Senin, 13 April 2026

We Need to Perfect the Arab Agricultural Revolution

 The Islamic world has long been recognized as a pioneer in the development of modern agriculture. One important milestone was the Arab Agricultural Revolution, also known in academic literature as the *Medieval Green Revolution*, *Islamic Agricultural Revolution*, or *Islamic Green Revolution*. This revolution took place during the golden age of Islam between the 8th and 13th centuries CE—a period when Europe was still in the Dark Ages.

However, this great revolution is not yet fully complete. These extraordinary ideas, innovations, and scientific achievements still need to be complemented, refined, and continued to be relevant to today's challenges.

During the Arab Agricultural Revolution, there was a massive spread of crops, cultivation techniques, and agricultural innovations throughout the Islamic world. This process can even be called the beginning of agricultural globalization. Crops from various regions were introduced across the region: sorghum from Africa, citrus from China, and mangoes, rice, cotton, and sugarcane from India. Concurrently, agricultural techniques such as cash cropping and crop rotation systems also developed.

By the 9th century, the agricultural sector had become the backbone of the Arab world's economy, replacing the previous Roman economic model. This revolution was supported by four main pillars: irrigation systems, cultivation technology, agrarian relations, and the introduction of new plant species.

This progress was inseparable from the contributions of Muslim scientists. Figures such as Abu al-Abbas al-Nabati in botany and Ibn Wahshiyya in agronomy made significant contributions through their scientific works. Muslim scientists developed various branches of science, including agronomy, meteorology, climatology, hydrology, and agricultural management. They also explored practical techniques such as soil cultivation, fertilization, planting, grafting, plant protection, and harvest storage.
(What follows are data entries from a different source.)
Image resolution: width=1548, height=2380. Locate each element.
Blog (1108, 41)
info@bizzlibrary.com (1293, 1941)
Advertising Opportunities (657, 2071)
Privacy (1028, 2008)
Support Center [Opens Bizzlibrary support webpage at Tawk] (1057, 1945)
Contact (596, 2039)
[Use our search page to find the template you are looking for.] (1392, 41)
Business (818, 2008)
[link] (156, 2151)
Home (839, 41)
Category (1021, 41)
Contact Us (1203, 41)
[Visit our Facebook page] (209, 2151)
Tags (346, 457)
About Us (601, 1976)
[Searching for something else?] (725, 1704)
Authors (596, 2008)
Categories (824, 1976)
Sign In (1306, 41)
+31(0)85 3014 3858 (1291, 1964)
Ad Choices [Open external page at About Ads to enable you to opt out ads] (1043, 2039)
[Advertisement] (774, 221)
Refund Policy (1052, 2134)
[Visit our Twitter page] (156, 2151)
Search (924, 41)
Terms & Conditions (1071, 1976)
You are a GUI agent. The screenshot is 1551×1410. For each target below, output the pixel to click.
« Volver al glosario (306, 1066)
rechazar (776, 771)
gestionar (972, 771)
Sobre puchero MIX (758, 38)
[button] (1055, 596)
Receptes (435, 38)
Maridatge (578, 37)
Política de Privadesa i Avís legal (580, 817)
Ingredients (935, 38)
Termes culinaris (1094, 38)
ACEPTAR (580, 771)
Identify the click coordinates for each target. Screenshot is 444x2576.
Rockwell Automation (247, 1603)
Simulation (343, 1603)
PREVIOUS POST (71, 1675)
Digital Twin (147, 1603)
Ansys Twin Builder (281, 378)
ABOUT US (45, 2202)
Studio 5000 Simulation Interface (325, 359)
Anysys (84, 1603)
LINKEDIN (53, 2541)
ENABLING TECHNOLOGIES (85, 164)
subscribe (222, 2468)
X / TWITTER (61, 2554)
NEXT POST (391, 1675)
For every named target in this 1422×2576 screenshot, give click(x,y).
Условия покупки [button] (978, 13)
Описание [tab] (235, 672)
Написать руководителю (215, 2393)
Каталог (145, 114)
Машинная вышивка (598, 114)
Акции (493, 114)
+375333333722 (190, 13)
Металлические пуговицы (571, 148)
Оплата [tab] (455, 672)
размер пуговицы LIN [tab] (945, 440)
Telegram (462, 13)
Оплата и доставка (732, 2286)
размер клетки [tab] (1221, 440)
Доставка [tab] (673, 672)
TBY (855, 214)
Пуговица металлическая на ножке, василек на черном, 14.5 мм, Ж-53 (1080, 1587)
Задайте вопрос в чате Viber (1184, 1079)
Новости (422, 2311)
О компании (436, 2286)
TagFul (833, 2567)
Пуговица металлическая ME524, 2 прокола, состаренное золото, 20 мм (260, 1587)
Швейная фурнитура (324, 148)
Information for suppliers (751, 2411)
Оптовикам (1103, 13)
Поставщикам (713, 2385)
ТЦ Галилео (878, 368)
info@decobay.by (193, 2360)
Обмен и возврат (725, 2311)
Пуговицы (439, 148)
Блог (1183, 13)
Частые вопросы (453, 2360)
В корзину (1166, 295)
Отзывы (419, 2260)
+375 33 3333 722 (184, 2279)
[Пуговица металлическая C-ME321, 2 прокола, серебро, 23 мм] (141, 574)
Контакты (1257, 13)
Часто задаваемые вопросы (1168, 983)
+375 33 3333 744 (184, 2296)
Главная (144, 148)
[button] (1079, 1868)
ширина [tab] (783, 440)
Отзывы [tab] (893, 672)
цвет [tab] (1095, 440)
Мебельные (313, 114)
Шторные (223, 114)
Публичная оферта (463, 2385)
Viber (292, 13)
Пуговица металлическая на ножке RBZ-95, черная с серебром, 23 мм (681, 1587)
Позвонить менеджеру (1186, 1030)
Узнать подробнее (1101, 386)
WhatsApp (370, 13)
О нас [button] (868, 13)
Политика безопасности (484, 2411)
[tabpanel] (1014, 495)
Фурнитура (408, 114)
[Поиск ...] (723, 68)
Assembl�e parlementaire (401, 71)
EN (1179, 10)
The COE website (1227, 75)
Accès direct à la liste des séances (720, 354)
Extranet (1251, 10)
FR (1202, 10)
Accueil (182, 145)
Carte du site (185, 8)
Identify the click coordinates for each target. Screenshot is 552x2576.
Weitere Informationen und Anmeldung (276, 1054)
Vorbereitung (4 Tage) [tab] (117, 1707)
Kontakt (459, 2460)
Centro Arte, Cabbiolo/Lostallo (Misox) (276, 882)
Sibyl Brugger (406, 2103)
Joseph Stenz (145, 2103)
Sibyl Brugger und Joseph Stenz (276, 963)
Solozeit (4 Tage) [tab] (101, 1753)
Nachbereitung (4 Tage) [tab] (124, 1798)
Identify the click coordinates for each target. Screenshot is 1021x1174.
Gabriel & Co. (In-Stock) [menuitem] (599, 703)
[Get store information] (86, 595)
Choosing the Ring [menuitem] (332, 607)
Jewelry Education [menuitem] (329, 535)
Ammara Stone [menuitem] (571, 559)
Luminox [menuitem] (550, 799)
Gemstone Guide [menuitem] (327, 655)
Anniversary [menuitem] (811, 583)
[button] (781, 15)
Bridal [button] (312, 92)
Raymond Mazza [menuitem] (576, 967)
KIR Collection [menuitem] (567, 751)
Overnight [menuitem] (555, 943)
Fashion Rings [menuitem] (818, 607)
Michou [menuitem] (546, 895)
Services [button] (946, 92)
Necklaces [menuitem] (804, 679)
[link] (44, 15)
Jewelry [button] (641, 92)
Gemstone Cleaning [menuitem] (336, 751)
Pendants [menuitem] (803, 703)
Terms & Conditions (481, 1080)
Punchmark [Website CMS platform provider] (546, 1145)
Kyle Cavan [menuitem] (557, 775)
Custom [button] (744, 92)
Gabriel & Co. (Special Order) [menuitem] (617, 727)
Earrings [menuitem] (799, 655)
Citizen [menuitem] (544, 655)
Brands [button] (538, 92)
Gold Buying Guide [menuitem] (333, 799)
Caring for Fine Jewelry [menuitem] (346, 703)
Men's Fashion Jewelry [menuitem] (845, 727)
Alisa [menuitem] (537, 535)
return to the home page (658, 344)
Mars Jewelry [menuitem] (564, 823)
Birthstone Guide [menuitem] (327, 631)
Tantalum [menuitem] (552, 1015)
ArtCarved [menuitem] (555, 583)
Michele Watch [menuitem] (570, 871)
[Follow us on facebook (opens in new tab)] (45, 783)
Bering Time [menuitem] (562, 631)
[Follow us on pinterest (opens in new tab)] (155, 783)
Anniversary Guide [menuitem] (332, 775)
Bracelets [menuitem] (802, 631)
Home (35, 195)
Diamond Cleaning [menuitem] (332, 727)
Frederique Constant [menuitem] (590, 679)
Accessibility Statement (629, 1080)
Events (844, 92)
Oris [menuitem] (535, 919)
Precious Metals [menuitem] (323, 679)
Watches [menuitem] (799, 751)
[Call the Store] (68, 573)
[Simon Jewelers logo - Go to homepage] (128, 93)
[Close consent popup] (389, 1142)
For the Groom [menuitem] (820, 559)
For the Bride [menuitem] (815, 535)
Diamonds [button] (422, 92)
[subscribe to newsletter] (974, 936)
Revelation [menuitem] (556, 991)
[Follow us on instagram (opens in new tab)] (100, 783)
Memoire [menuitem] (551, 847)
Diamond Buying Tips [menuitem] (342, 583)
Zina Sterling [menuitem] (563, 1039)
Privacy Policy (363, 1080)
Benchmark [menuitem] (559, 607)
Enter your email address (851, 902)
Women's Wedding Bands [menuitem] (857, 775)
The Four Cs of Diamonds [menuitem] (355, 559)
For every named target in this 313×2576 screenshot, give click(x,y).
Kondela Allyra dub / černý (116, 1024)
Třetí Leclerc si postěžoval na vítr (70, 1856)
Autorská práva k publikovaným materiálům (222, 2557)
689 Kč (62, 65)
Another important work is *Kitab al-Nabat* by Al-Dinawari, which contains descriptions of hundreds of plant species and the application of astronomy and meteorology to agriculture. Technologically, various agricultural tools were developed, such as plows, harrows, shovels, hoes, and post-harvest equipment. In fact, plant breeding techniques through grafting and crossbreeding have been known and practiced since that time.

The success of this revolution was evident in various regions, such as Andalusia, which developed into a developed agricultural center with thousands of productive villages. A similar trend occurred in Egypt and Iraq, which boasted hundreds of villages serving as food production centers. This transformation was not only technical but also social and economic, including in land ownership and management systems.

The impact of this progress in the Islamic world was also felt in Europe. Europe's rise during the Renaissance was inextricably linked to the transfer of knowledge from the Islamic world. The massive translation of Arabic scientific works into Latin in the 12th century provided a gateway for the development of science in the West. Many European scholars studied at Islamic educational centers in Spain, Egypt, Syria, and Morocco.

However, efforts to "Islamize global agriculture" in the contemporary context are not simply a repetition of past successes. More important is developing an agricultural system that is not only technically superior but also grounded in Islamic socio-economic values. This encompasses just and sharia-compliant relationships between actors, ethical cultivation practices, sustainable resource management, and halal and tayyib food production and distribution.

Thus, the concept of *Islamic Agricultural Socioeconomics* can be understood as an effort to complement and perfect the Arab Agricultural Revolution. This is not merely historical nostalgia, but rather a major agenda to rebuild an agricultural system that is just, sustainable, and based on divine values.

This is the "light from the East"—a legacy of Islamic civilization that not only once illuminated the world but also has the potential to once again become a source of inspiration for global progress in the future.